The companies are equally adamant WtE poses no significant environmental hazards and in this respect, are an enormous improvement on landfill. Mr Martin says any emissions are treated and meet very high standards, which is why they can be safely located near housing. A WtE plant in Copenhagen is even topped by an artificial ski slope – the last place one would locate such a facility if there were any fears that the atmosphere was contaminated.

Veolia is also emphatic that recycling is an essential component of waste management and recycling is preferable to incineration where possible. But Mr Martin says there are limits. “We can only recycle a piece of cardboard or plastic a certain amount of times before it is unable to be recycled any more,” he says.

“A WtE facility allows that end of life material to be completely destructed and its energy used for the production of heat and power.”

And let’s not forget the potential environmental benefits of that power. Holger Zipfel, a consulting engineer associated with Fichtner, says the dairy industry mostly uses coal to fire boilers to process milk, but a WtE plant could supply the power instead, and thereby eliminate the need for burning fossil fuels.
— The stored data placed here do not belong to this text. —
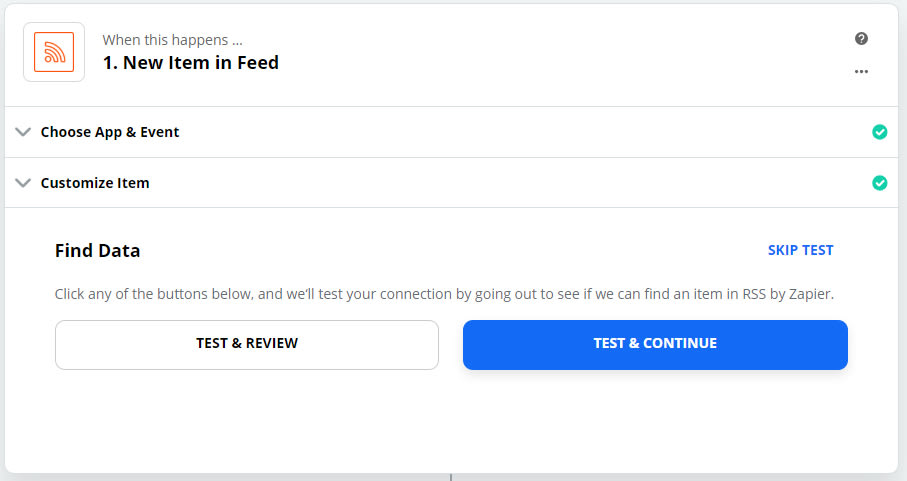Click the 'When this happens ...' label
Viewport: 907px width, 481px height.
(x=172, y=40)
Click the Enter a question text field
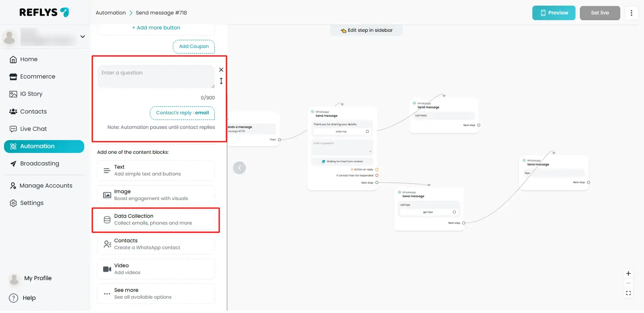Screen dimensions: 644x313 coord(156,76)
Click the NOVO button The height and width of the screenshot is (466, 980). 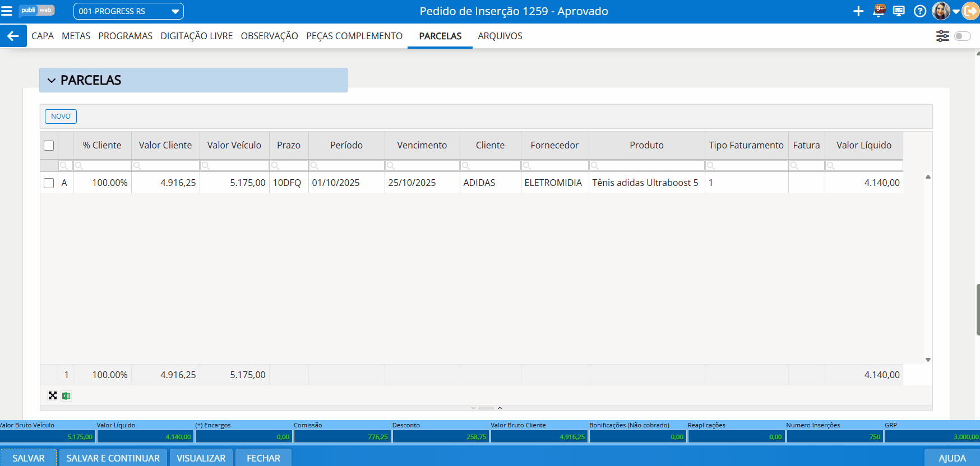[61, 117]
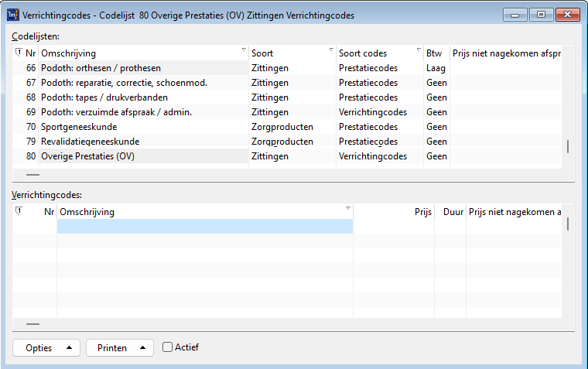This screenshot has width=588, height=369.
Task: Click the Codelijsten vertical scrollbar thumb
Action: (x=568, y=146)
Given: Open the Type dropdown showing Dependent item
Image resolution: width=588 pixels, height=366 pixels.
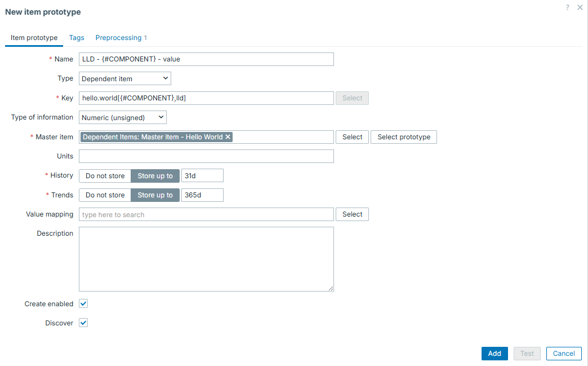Looking at the screenshot, I should pos(124,78).
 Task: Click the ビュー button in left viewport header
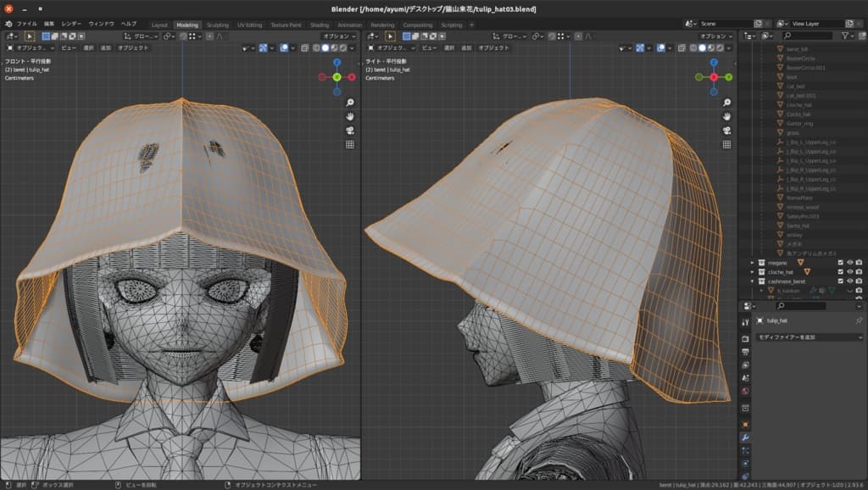coord(71,48)
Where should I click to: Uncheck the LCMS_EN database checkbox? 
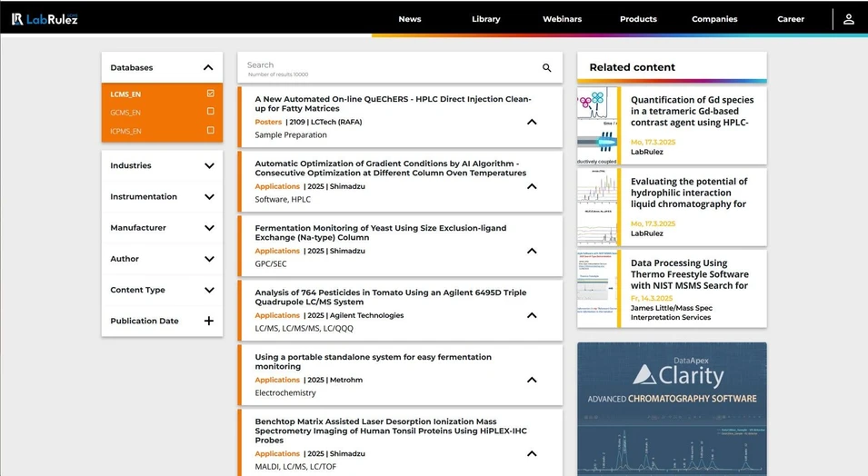click(x=210, y=94)
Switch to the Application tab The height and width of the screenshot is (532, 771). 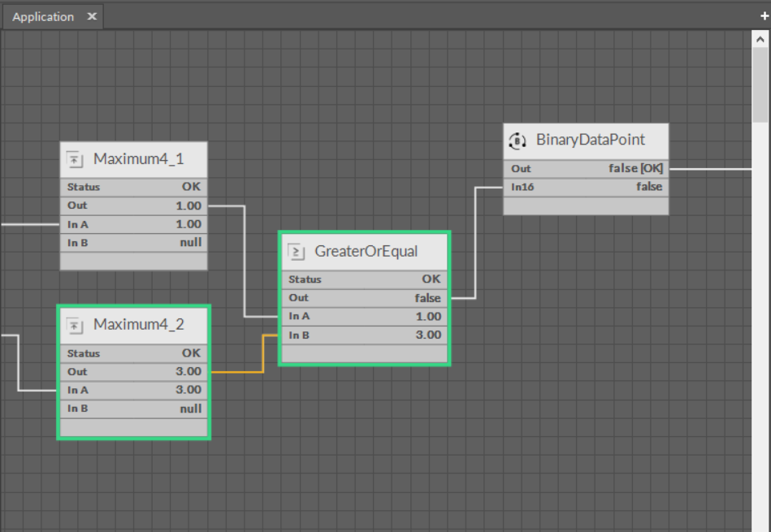43,16
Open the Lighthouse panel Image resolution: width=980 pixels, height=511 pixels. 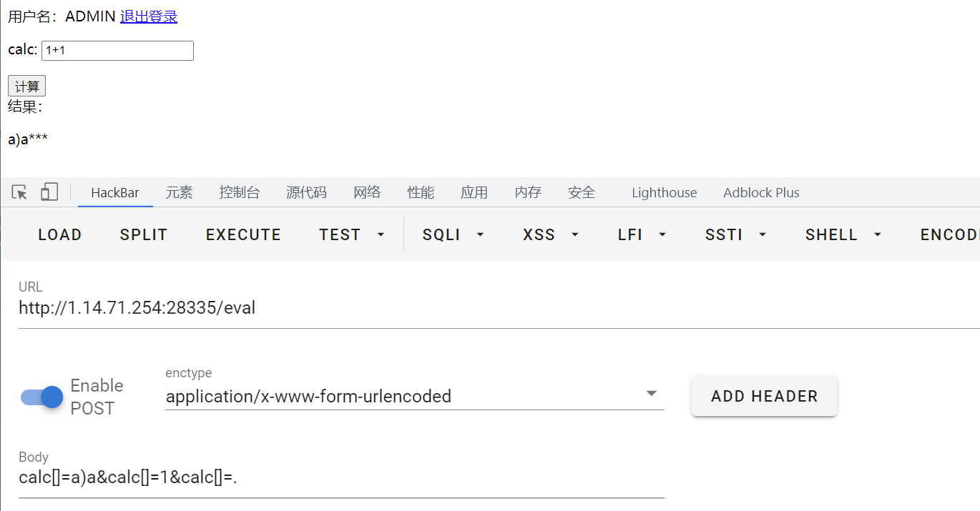663,192
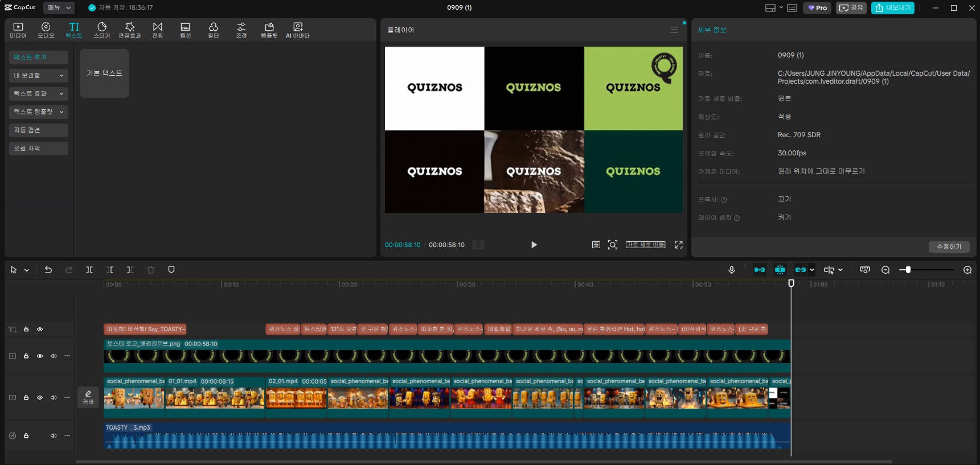The image size is (980, 465).
Task: Switch to the 오디오 tab
Action: [x=46, y=30]
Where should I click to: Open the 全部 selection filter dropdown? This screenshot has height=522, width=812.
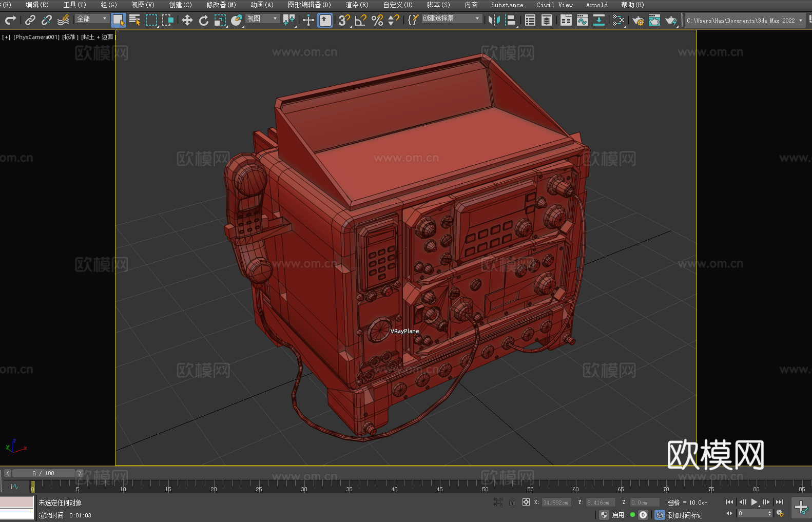tap(92, 18)

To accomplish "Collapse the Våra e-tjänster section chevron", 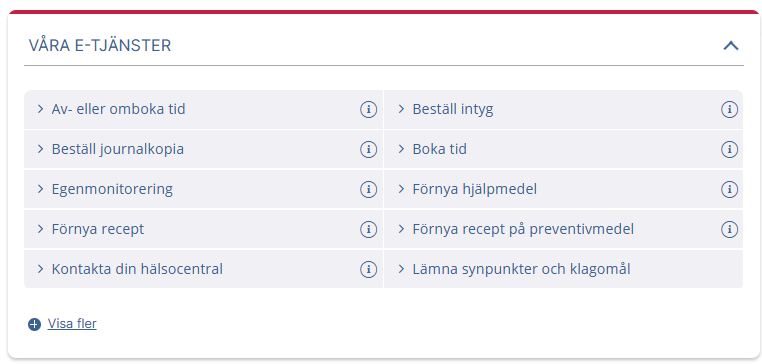I will (731, 46).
But is Trish Allen correct, in what is surely a devastating claim, that WtE does not actually eliminate the need for landfill and therefore all the problems associated with landfill remain? Both Veolia and Fichtner concede landfills are still required to dispose of residual waste from WtE. But Mr Zipfel says this waste is a tiny fraction of what would be going to landfill if we were dependent on landfill alone and the reduced quantity of this waste is consequently far easier to contain and manage. Moreover, even the fly ash can be detoxified if necessary, though admittedly this would incur an extra cost.

Meanwhile, Global Olivine boldly claims that its version of WtE, what it calls a “sustainable resource recycling facility” (GO-SRRF), would not require any associated landfill at all. They say every single scrap of waste can be recycled into functional products such as electricity, glass, plastic and useful chemicals. Though it’s perhaps important to note that while the different technologies involved to achieve this are all proven, they have yet to be combined in a single plant. There is no GO-SRRF facility anywhere in the world that demonstrates that it actually works.

Leaving that uncertainty aside, and assuming we accept all the other arguments of the WtE companies, what’s stopping us? Why not build a WtE plant in Huntly, put any associated landfill there, and boot Waste Management out of our precious Dome Valley, as Mr Lord suggested all along? Well, one thing that might stop us is the cost. Mr Martin says a WtE plant is likely to cost between $300-370 million and the cost of processing the waste would be around $120-140 per tonne. That compares to about $25-30 per tonne to simply dump it in a landfill. The only way WtE could compete is if landfill taxes were dramatically increased, making WtE an attractive alternative. In short, we’d have to pay a lot more to get rid of our rubbish. So it comes to this: If we want to do right by our environment, are we willing to pay the price?


Where are we at with the landfill?

Waste Management lodged a resource consent application to build a landfill in the Dome Valley in May last year. It is expected the resource consent will be publically notified in the first half of this year. Consent documentation can be viewed at the Wellsford War Memorial Library or Council’s Warkworth Service Centre, 1 Baxter Street.